STATE of Iowa, Appellee, v. Owens Arnez THOMPSON, Appellant.

No. 96-1296.

Decided: November 26, 1997

Considered by McGIVERIN, C.J., and LAVORATO, NEUMAN, ANDREASEN, and TERNUS, JJ. Linda Del Gallo, State Appellate Defender, and John P. Messina, Assistant State Appellate Defender, for appellant. Thomas J. Miller, Attorney General, Ann E. Brenden, Assistant Attorney General, John Sarcone, County Attorney, and Melodee Hanes and Odell McGhee, Assistant County Attorneys, for appellee.

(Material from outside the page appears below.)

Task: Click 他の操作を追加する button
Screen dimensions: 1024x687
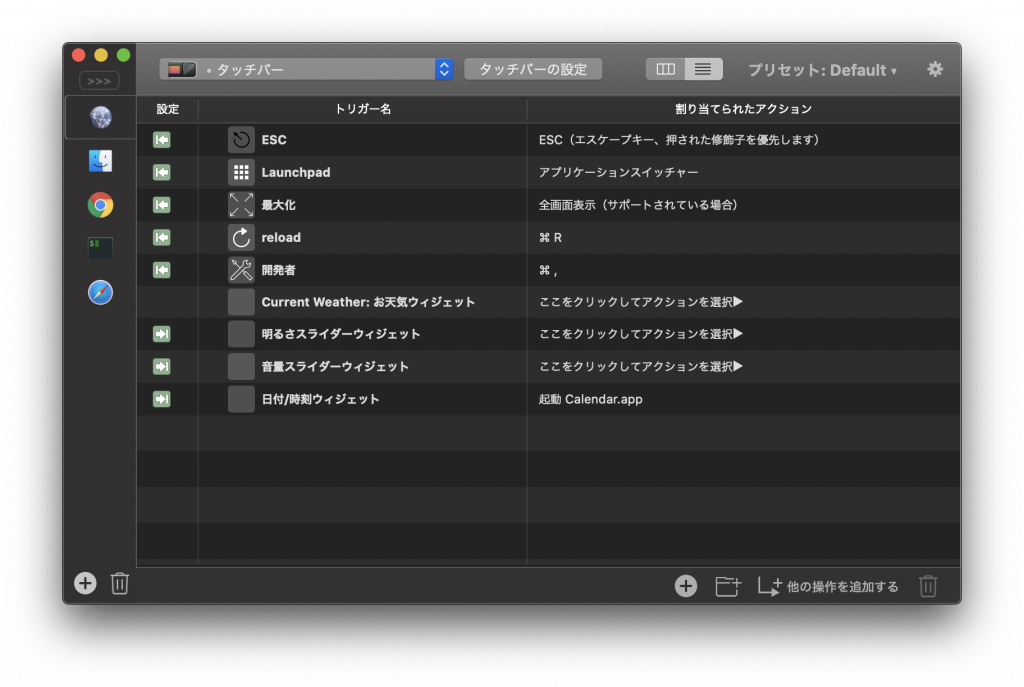Action: point(828,586)
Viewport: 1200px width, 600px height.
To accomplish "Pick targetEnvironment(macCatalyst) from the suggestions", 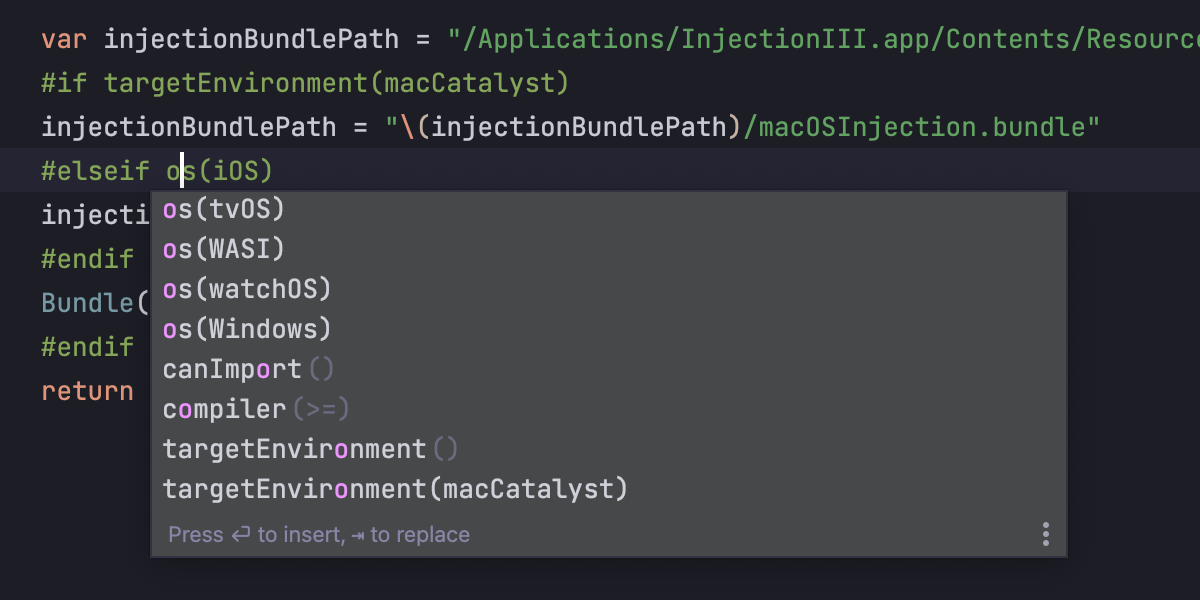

Two-year-old Devon Simmons died after his mother's roommate, defendant Owens Thompson, slammed him into the corner of a bed's wooden box spring, lacerating his liver.   The principal question on Thompson's appeal from his conviction of first-degree murder is whether he was entitled to a more exacting jury instruction defining the phrase “extreme indifference to human life” as an element of the crime.   Thompson also challenges the propriety of the court's instruction on malice aforethought.   Finding no error warranting reversal, we affirm.

A jury could have found the following facts.   Around supper time on December 15, 1995, Heather Simmons left her son, Devon, with Owens Thompson while she and Thompson's brother, Pat, went out to get pizza.   Devon was in good spirits when they left, eager at the prospect of eating pizza for supper.   When Heather and Pat returned thirty minutes later, however, Devon was not himself.   He appeared to be sick to his stomach.   He wanted juice, not pizza, and asked to lie down away from the others.   He soon vomited.   Heather bathed him and then made a quick trip to the store for 7-Up, thinking this would settle his stomach.   Upon her return she became alarmed about the child's lethargy and his difficulty breathing.   She had trouble keeping him awake.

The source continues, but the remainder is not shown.